Creating the entangled ensemble is a two-step process. The team first “initializes” or polarizes the system, in a very small magnetic field using infrared laser light. The entanglement that the researchers measure starts out highly coherent – up to 88% fidelity with respect to a maximally entangled state – and then decays within 300 ns. This initial “inhomogeneous” entanglement coherence can then be extended by applying sequences of radio-frequency and microwave pulses.

“Many of the microwave/radio-frequency pulse techniques have been developed over decades of nuclear magnetic resonance (NMR) research, and many of them are implemented in commercial magnetic resonance imaging (MRI) technologies,” says Awschalom. “We believe that the ultimate limit of this coherence will be of the order of 100 μs, however, we have not performed the measurements necessary to confirm this.”

The entanglement is confirmed by performing “quantum state tomography”, which is a measurement of the quantum state of the system. It can be very difficult to measure the quantum state of a specific ensemble when it is intertwined with many other quantum systems that are naturally present in the substrate. To overcome this challenge, the team developed a new tomography protocol for precisely measuring the state of a specific ensemble, even when there is significant noise.

Surprisingly, the team found that this entanglement works best at ambient conditions – at lower temperatures, the polarization of the system degrades slightly, and so the maximum possible entanglement fidelity is also lowered. “With more sophisticated polarization techniques, however, the entanglement fidelity at cryogenic conditions can be made to approach the entanglement fidelity that is possible at ambient conditions,” says Awschalom.

Practical scaling

The team managed to entangle nearly 10,000 spin pairs, but by tweaking the experimental apparatus, it could be possible to create hundreds of billions of two-qubit entangled states in a chip of material that is 0.5 mm × 3 mm × 3 mm (the approximate size of the sample). “The more copies of the system, the stronger its signal-to-noise, and the stronger it can couple to things like other ensembles or light, for example,” cautions Awschalom.

While it is far too early to tell if this technique will directly lead to a practical quantum computer, the entangled states created could be used as building blocks in a quantum computer many years in the future. But even this is only possible if it can be expanded beyond two-qubit entanglement to much larger entangled states. This, according to Awschalom, is probably the biggest challenge in scaling up any quantum system – at room or cryogenic temperatures – into a useful quantum technology.

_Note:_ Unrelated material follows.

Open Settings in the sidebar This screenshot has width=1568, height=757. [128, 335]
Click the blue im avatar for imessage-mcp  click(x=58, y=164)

On the flip side, the entangled spins could be used as quantum sensors. “Given that the entanglement works at ambient conditions and the fact that SiC is bio-friendly, one particularly exciting application is in vivo biological sensing,” explains Awschalom, adding that “future devices of this type could include entanglement-enhanced magnetic resonance imaging probes, which could have important biomedical applications”.

The research is published in Science Advances.